Moira slipped and fell as soon as she entered, but managed to smack the button to close the ramp. Less than a second later, she heard the TRX banging against the hull.
Barely made it.
Now she had another problem.
“You’ve lost a lot of blood,” the med bot said, giving voice to it. “The blood banks are in the med bay, on Deck Two—”

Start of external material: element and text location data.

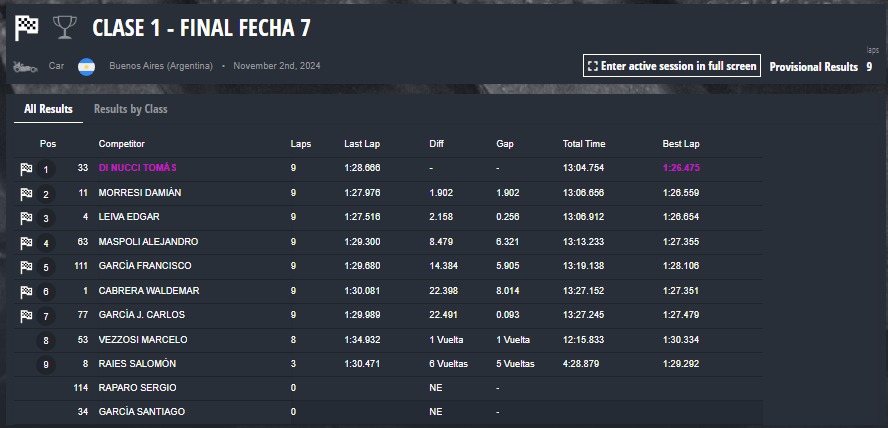Click the Pos column header
888x428 pixels.
48,144
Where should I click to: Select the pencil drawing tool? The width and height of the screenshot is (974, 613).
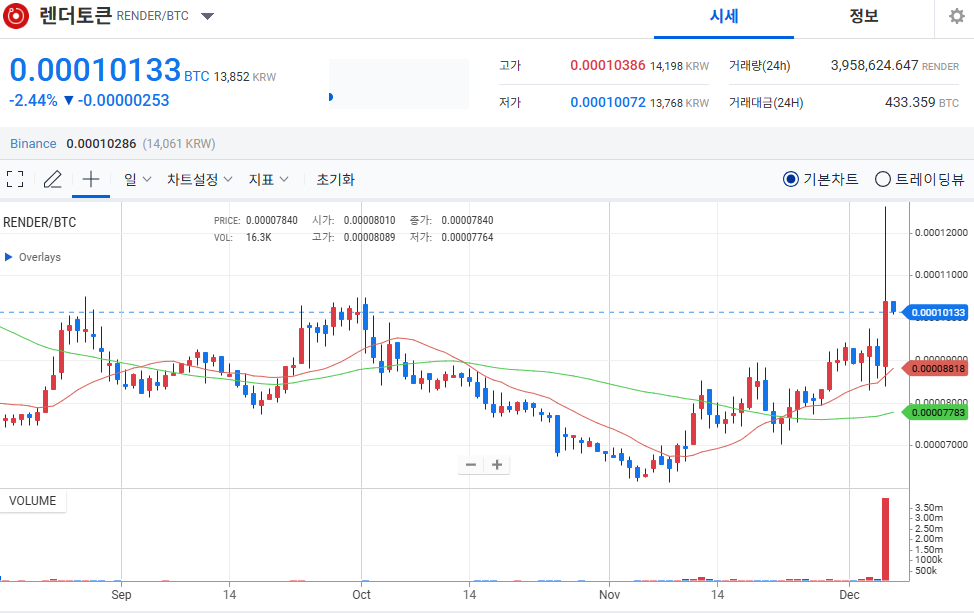tap(53, 179)
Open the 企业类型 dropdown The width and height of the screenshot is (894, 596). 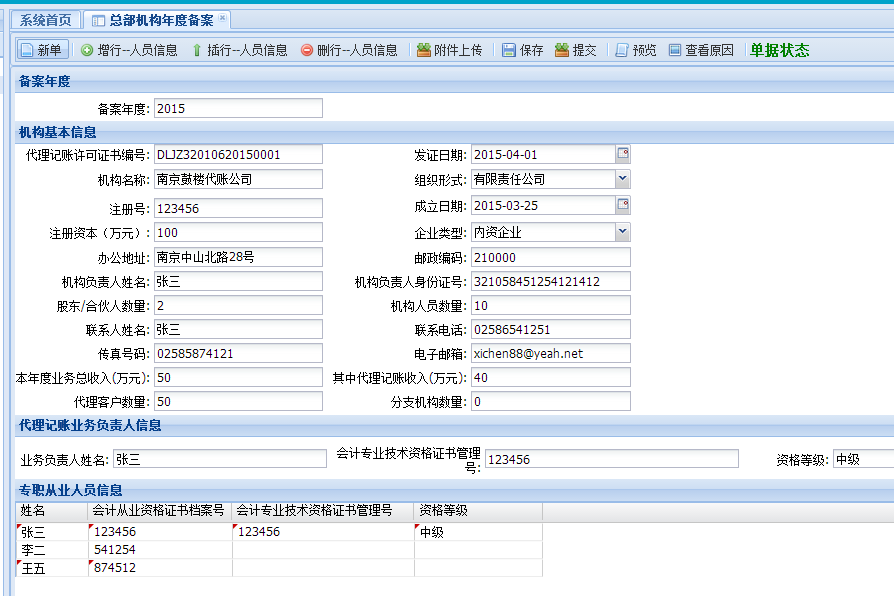pyautogui.click(x=623, y=232)
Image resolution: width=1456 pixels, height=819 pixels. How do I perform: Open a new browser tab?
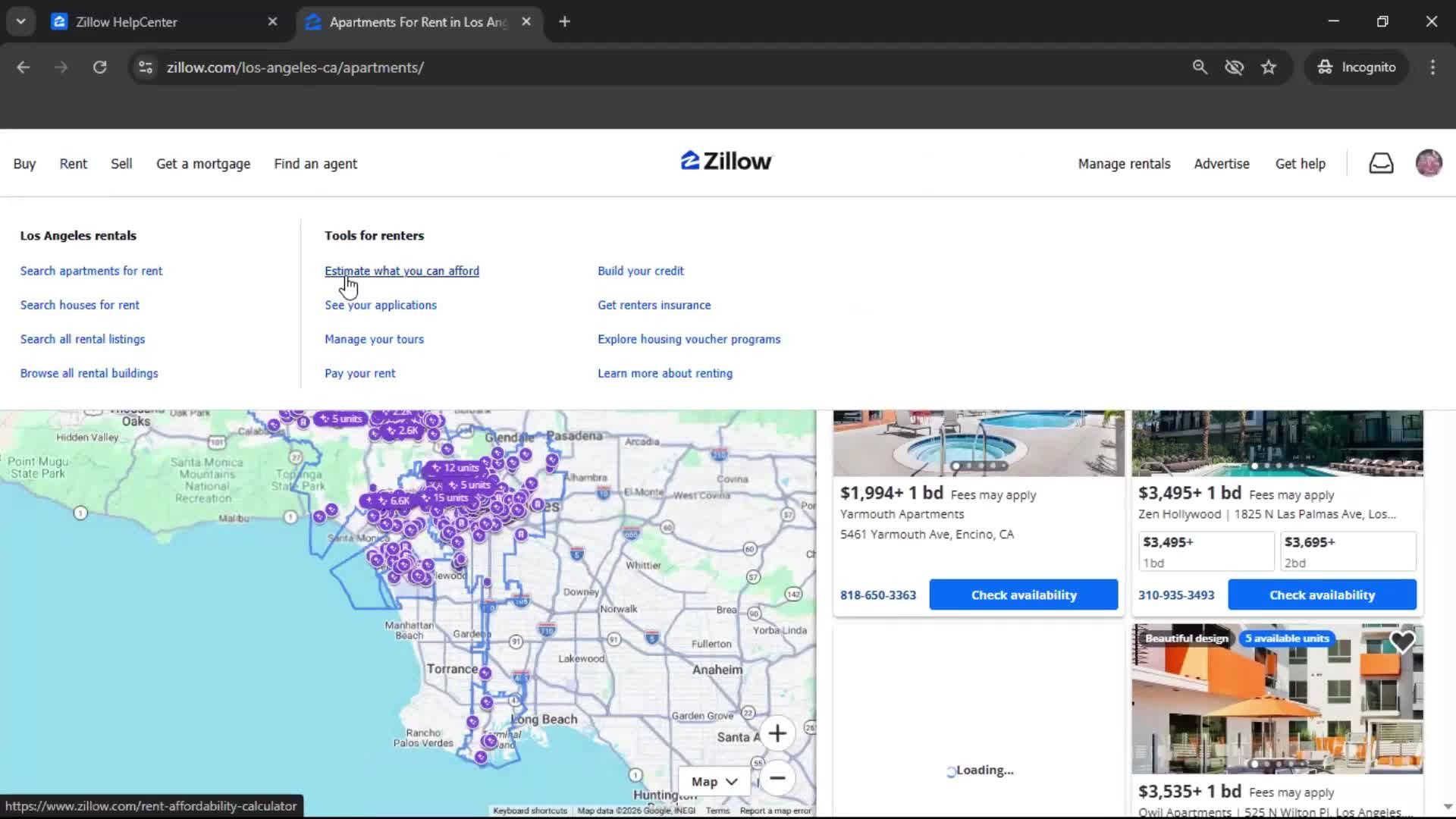tap(564, 21)
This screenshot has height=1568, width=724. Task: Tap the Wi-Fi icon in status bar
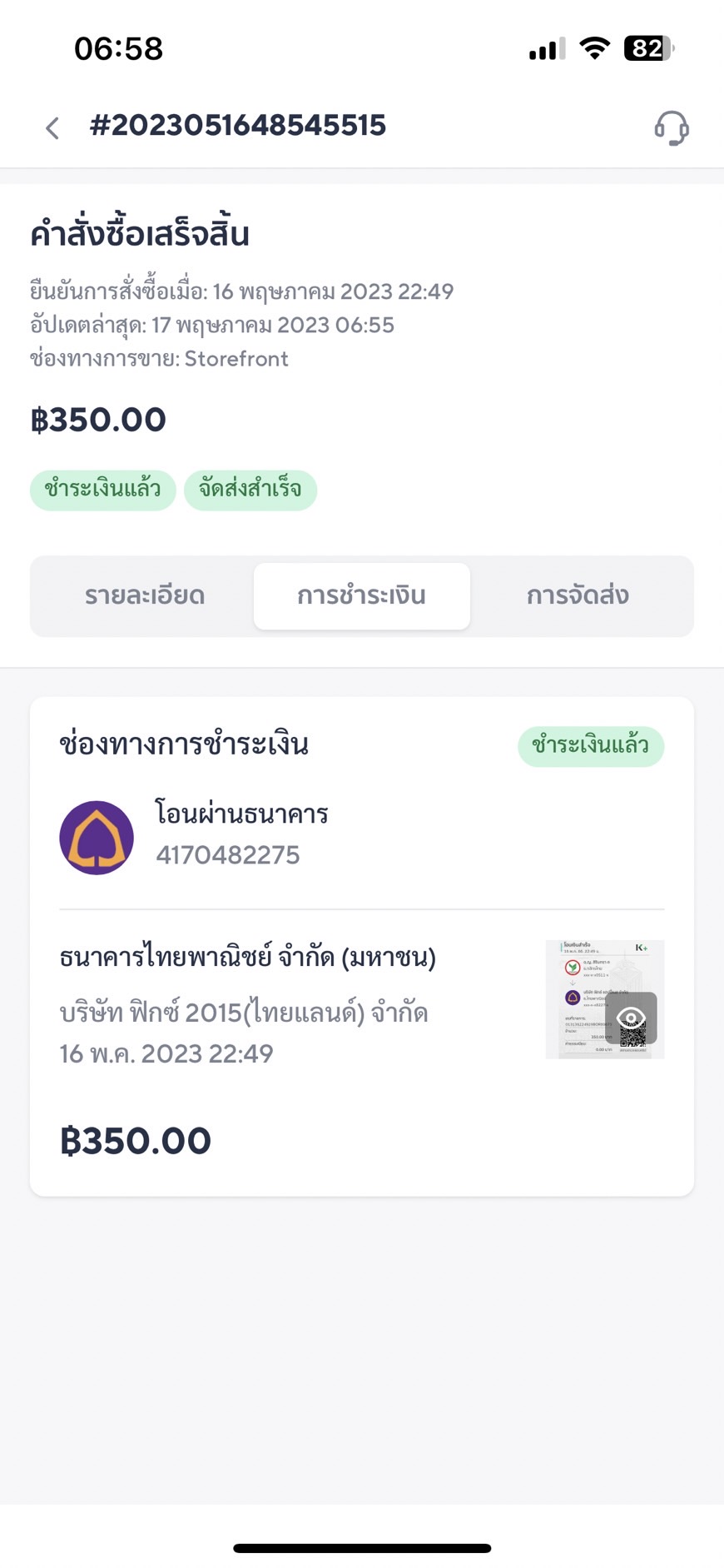(x=594, y=48)
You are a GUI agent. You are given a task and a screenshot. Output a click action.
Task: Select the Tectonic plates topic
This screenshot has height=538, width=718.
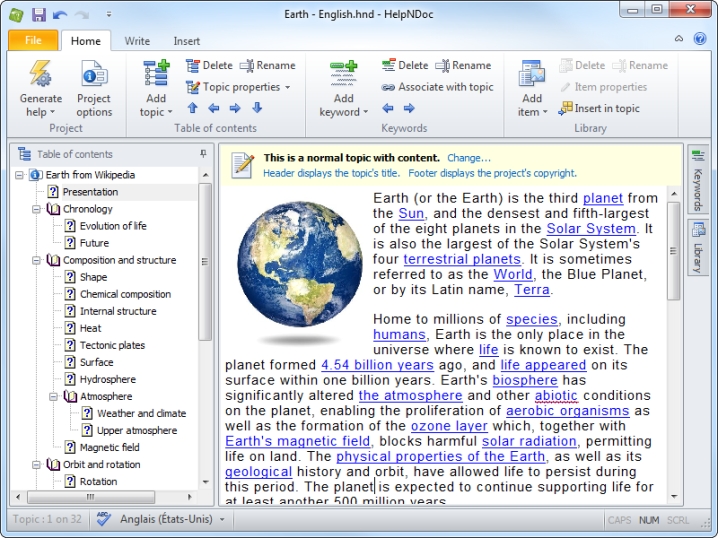tap(112, 345)
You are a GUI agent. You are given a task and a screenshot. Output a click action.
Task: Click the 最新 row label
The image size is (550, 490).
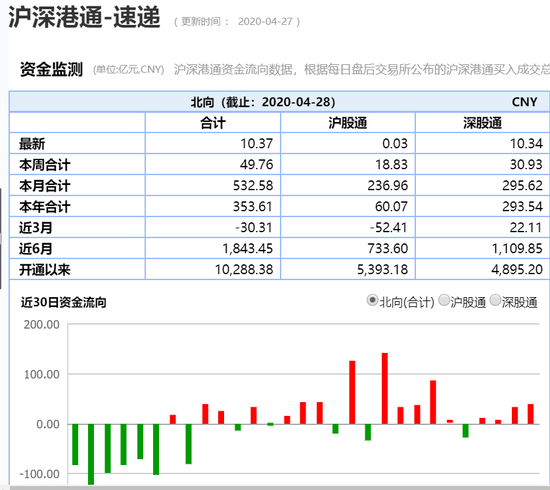click(x=32, y=144)
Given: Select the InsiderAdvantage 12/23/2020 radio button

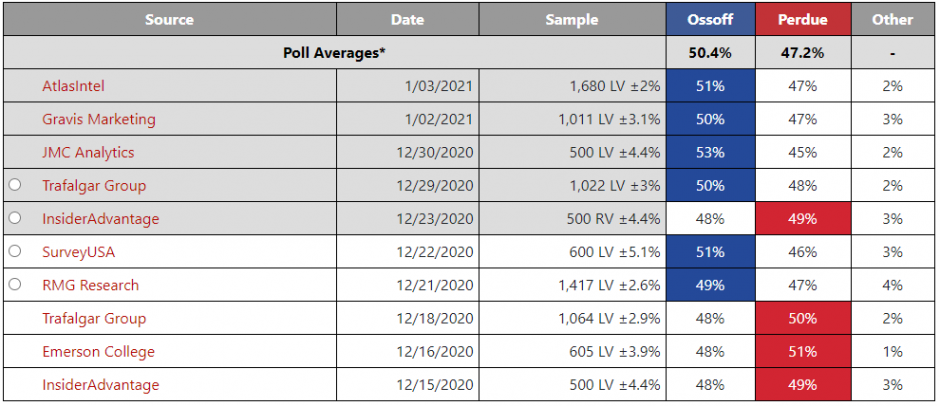Looking at the screenshot, I should tap(15, 218).
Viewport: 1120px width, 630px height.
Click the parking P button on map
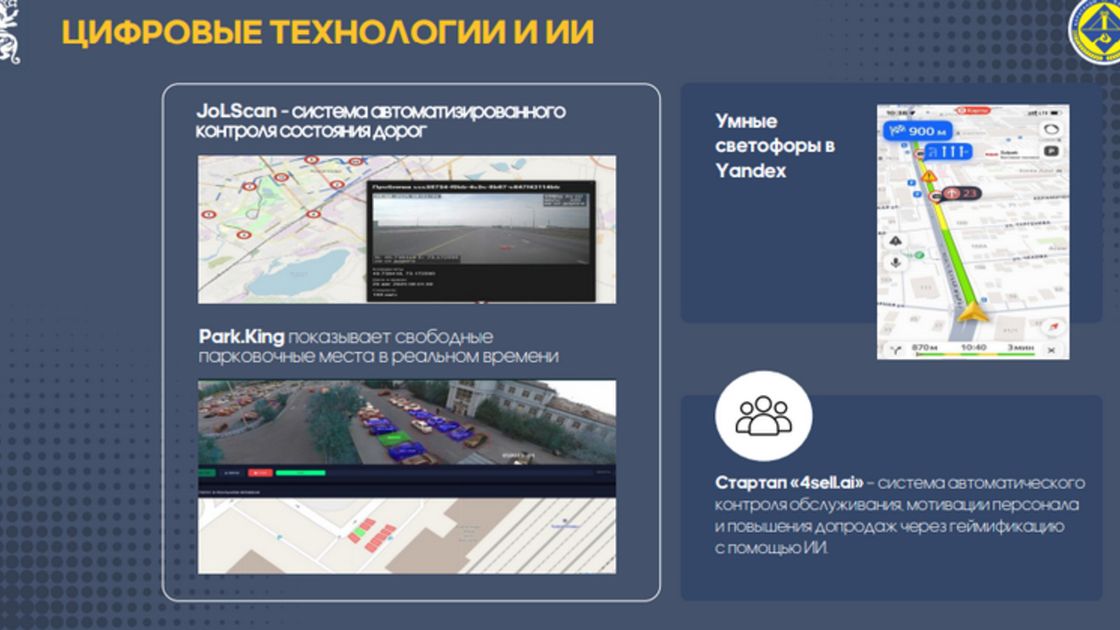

“Got you covered,” she said, reaching into her bloody pocket to pull out her holotab. With fingers growing numb, she searched for the private link to the intercom in her room. She activated it, and said, “Pritchard, come to Mama.” From the tab’s speaker, she heard the Vac Hound give out a bark as he nosed the release switch on his cage. “Deck Two. Med bay. Blood packet retrieval. Say four packets, just to be sure. Go.” A bark came in answer, and she could hear him leaping at the door, using his nose to hit the unlock switch, and stepping out.
No one knew how Vac Hounds did it. They had been specially bred for space travel, though, and old sailors had used them to deliver messages through winding corridors, back when ship communications on large starships had been questionable, or likely to be on the fritz after a punishing battle. Vac Hounds memorized corridors better than most humans could, without even having to be taught. Some believed that a combination of gene-splicing and cellular augmentation on canines had taken place a thousand years ago on some world or other, and had resulted in the superb space travel companion.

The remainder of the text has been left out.